Example 4. A constituent company in Member C’s district has been awaiting a decision for some time in a formal agency proceeding. Member C has received information on the status of the proceeding from the agency’s congressional liaison officer. A call later that day from Member C to the head of the agency, asking for the same information, could be viewed as an attempt to influence the outcome. C should refrain.
6 5 U.S.C. § 557(d).
7 5 U.S.C. § 551(14).
8 See 5 U.S.C. § 557(a), (d).
9 Senate Comm. on Gov’t Operations, Government in the Sunshine Act, Report to Accompany S. 5, S. Rep. 94-354, 94th Cong., 1st Sess. 35 (1975); see also Government in the Sunshine Act, S. Conf.

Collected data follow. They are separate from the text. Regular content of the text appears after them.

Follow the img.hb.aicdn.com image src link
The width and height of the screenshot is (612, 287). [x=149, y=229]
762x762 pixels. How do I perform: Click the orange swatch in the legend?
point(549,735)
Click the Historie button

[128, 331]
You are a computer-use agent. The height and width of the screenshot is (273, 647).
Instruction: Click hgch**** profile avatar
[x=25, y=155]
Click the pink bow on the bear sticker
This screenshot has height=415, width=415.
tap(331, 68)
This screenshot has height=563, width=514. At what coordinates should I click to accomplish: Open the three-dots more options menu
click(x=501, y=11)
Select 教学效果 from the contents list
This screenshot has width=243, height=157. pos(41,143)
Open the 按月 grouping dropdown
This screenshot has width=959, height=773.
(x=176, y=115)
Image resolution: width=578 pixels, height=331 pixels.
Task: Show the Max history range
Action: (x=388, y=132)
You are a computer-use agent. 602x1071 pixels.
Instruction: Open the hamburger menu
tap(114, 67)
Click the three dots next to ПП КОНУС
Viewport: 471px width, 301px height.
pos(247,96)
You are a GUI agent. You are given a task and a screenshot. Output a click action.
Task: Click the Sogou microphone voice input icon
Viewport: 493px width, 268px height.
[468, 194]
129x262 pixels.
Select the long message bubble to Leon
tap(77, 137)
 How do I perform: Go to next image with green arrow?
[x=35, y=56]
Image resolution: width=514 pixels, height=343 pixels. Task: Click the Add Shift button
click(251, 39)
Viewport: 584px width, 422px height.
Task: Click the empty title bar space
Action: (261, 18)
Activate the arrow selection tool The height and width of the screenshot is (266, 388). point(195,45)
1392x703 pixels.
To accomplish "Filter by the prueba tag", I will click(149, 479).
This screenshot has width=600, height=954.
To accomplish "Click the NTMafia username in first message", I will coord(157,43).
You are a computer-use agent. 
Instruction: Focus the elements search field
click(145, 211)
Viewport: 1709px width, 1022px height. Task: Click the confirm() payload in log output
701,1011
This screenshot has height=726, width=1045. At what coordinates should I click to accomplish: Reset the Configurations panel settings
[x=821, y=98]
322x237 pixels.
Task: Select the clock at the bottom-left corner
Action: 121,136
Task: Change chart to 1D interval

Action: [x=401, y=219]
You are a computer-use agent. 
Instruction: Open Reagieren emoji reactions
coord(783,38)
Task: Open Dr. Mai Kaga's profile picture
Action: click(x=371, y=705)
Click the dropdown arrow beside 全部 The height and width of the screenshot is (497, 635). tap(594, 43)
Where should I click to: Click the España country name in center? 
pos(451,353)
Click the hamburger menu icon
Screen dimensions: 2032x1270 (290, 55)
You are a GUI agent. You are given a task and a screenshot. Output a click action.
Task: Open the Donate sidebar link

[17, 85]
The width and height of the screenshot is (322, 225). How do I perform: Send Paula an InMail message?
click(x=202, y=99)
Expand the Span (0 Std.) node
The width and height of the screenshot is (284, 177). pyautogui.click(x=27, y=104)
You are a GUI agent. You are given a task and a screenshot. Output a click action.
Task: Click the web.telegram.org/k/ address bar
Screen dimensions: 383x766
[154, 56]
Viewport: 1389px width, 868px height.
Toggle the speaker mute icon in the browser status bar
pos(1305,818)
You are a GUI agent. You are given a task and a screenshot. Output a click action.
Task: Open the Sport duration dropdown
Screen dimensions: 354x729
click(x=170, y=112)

Rep. 94-1178, 94th Cong., 2d Sess. 29 (1976).
10 In addition, the “Congressional Review Act” requires formal congressional review of agency rules. Under the Act, agencies are required to submit proposed rules to the House and Senate for review by each Committee with appropriate oversight jurisdiction. Agency rules may be disapproved by joint resolution. 5 U.S.C. § 801 et seq.
11 See Home Box Office, Inc. v. FCC, 567 F.2d 9, 57 (D.C. Cir.) (“information gathered ex parte from the public which becomes relevant to a rulemaking will have to be disclosed at some time”), cert. denied, 434 U.S. 829 (1977); see also Action for Children’s Television v. FCC, 564 F.2d 458, 474-77 (D.C. Cir. 1977).
12 House Comm. on Gov’t Operations, Government in the Sunshine Act, H. Rep. 94-880, 94th Cong., 2d Sess., pt. I, at 20 (1976).
13 5 U.S.C. § 551(14); see S. Conf. Rep. 94-1178, supra note 9, at 29.
14 H. Rep. 94-880, supra note 12, pt. I, at 21-22.